WWe have to be honest with sources: we will do everything we can to protect them. "Yes, I will go to the European Court of Human Rights rather than give anything away about you" is true. Or it better be - if it's not, don't do the story.
YIf you have an absolute need to be certain you're safe, and aren't willing to deal in merely reducing the probability of you or your source coming to harm, then no amount of precaution will make you a very good person to handle this story. If your source wants certainty, you're in trouble (and so, likely, is the story).
Data protection issues
ZOne way in which those you are investigating may try to uncover sources is through "subject access requests" under data protection legislation. These have been part of UK law for decades, but may be more likely following the publicity around the EU's General Data Protection Regulation (GDPR) coming into force in May 2018.
In brief: if you are investigating a story that is truly in the public interest, then you can reply to such requests to say that you have considered them individually and do not need to tell them anything, under the exemption for journalism. So you may feel that they constitute little more than bureaucratic harassment, or an attempt to snare the under-informed. See this briefing document, which is being updated as the law changes in stages during 2018.
Merion Jones told the April 2017 London Freelance meeting that he had been told by a senior person from Google that there is a "backdoor" in the messaging service WhatsApp. The only printed source the Freelance can find for this is a 13 January 2017 article in the Guardian. The vulnerability it describes is not a "backdoor".
That article prompted an open letter to the Guardian initiated by information and security researcher Zeynep Tufekci and now signed by more than 70 other security and press freedom researchers - calling on the Guardian to withdraw the story.

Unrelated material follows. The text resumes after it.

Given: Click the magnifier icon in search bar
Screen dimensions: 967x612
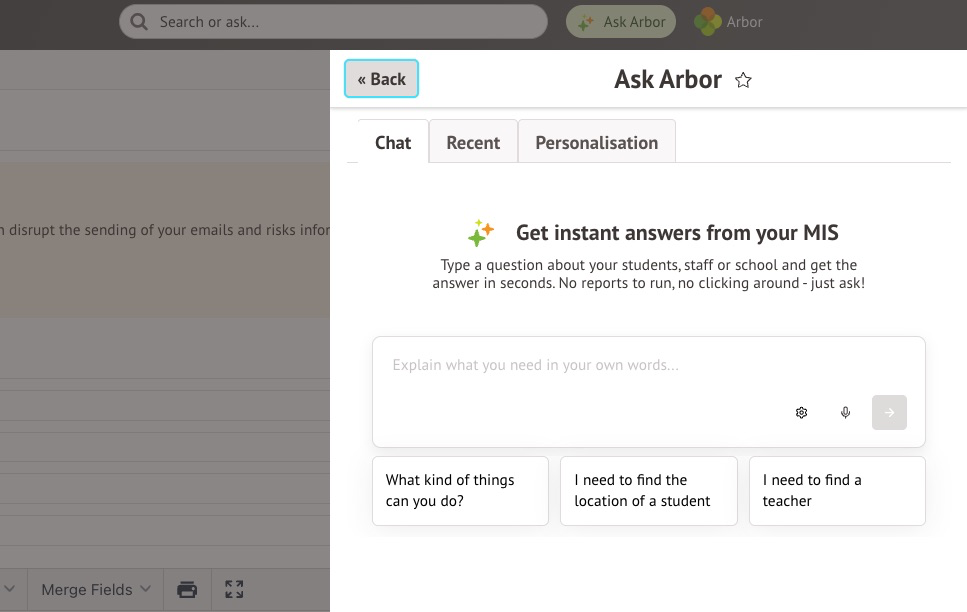Looking at the screenshot, I should (139, 22).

What graduate student Tobias Boelter described to the Guardian was this: if you install WhatsApp on a new phone using the same user identity, the "server" computer that handles your messages will create a new "encryption key" for it. (If "encryption key" puzzles you, think of it as a very clever password that machines use in talking to each other.) By default it will re-send messages that are queued to be sent to you, using the new key, without telling you or the sender. And, in principle, someone who seized control of the "server" computer could do more, but they'd have to force your phone offline for a few days, which you'd notice.
The solution is simple: don't do that, then.

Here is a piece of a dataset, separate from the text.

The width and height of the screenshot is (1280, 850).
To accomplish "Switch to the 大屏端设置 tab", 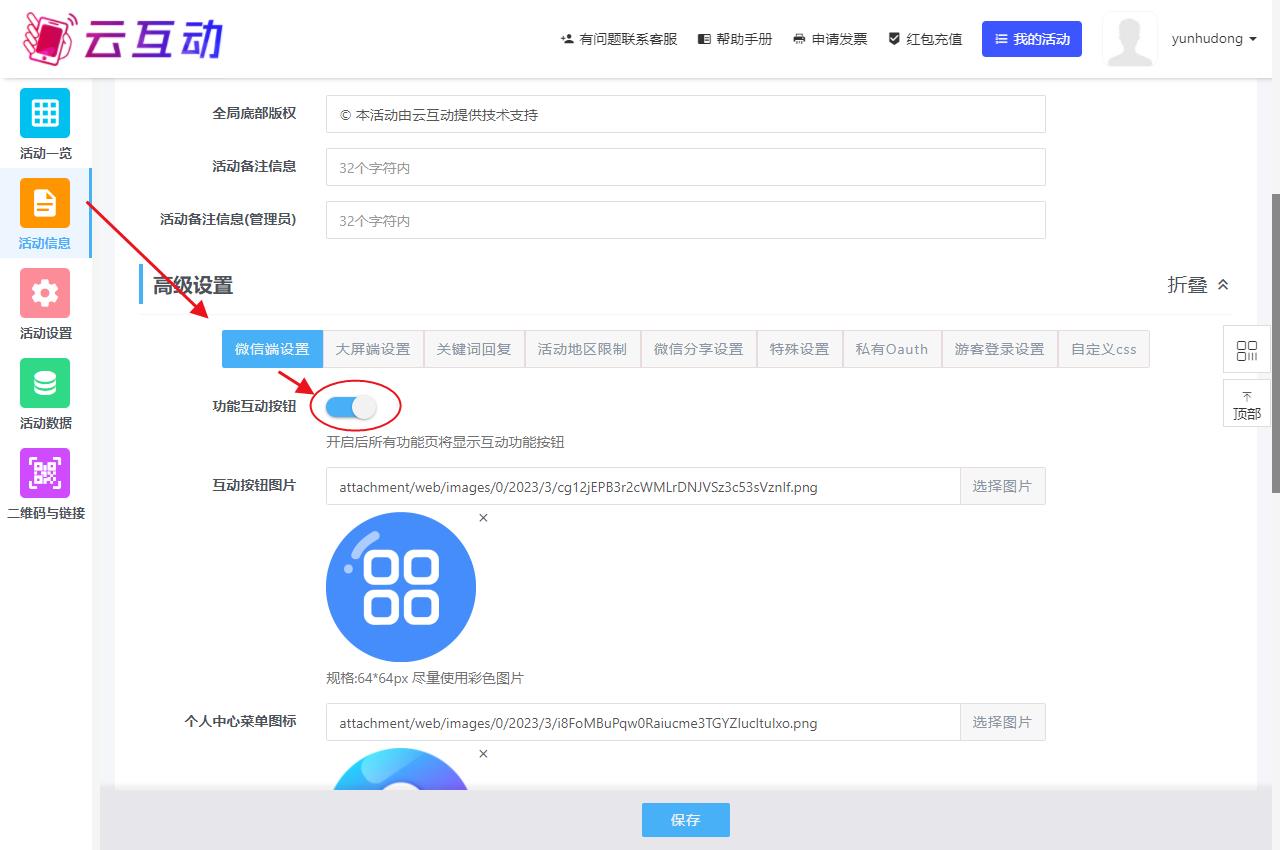I will coord(373,349).

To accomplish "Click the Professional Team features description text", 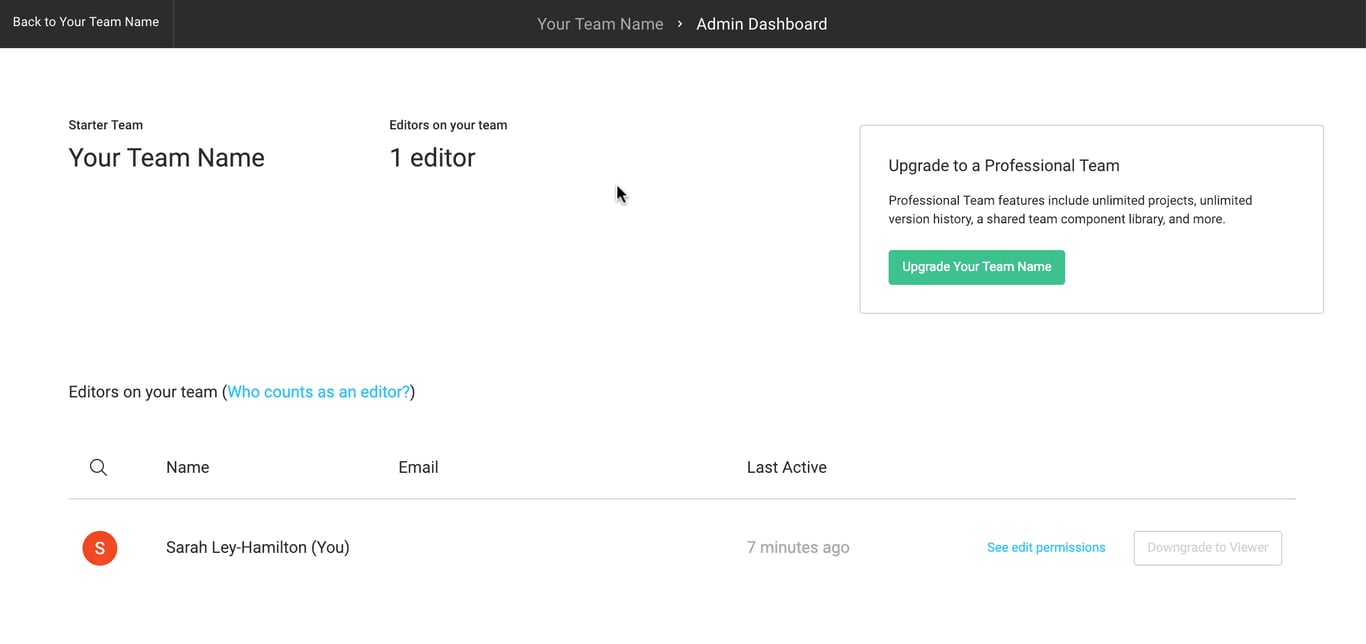I will click(1070, 209).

- Get a phone for the job and stick to it.
- Consider going to the Settings menu and enabling "safety number" change notifications; but be aware that, as developers Open Whisper Systems point out, this could flag you as someone thinking especially hard about security.

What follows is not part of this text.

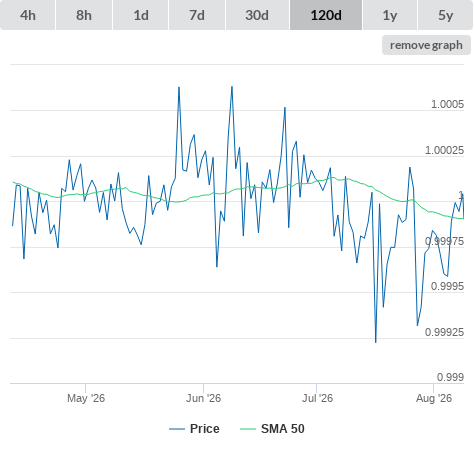This screenshot has width=474, height=455.
Task: Open the 30d chart view
Action: pyautogui.click(x=257, y=15)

- Your WhatsApp will now behave, as far as I can tell, exactly like the Signal app that Boelter prefers.
But in looking up the references for the above I came across a piece for Forbes by Thomas Fox-Brewster, looking into what WhatsApp has actually provided to the (US) government. He reported that his inspection of court records revealed several instances of WhatsApp being ordered to produce records of who had communicated with whom - that "metadata" that is more important to identifying sources than is the content of communications, as noted above. It must be presumed that Facebook, WhatsApp's owner, complied. It must be noted that there are procdedures for secret orders with heavy penalties on internet service providers that reveal their existence: those in the US "Patriot Act" were in essence copied from the UK Regulation of Investigatory Powers Act 2001.
It should be noted that Signal is also known to have received such orders, but responds that it retains the minimum possible information.
Before plumping for Signal, though, consider, though, the point above about safety in numbers, above. As Zeynep Tufekci says, "switching to Signal may not be advisable in some settings, because it marks you as an activist".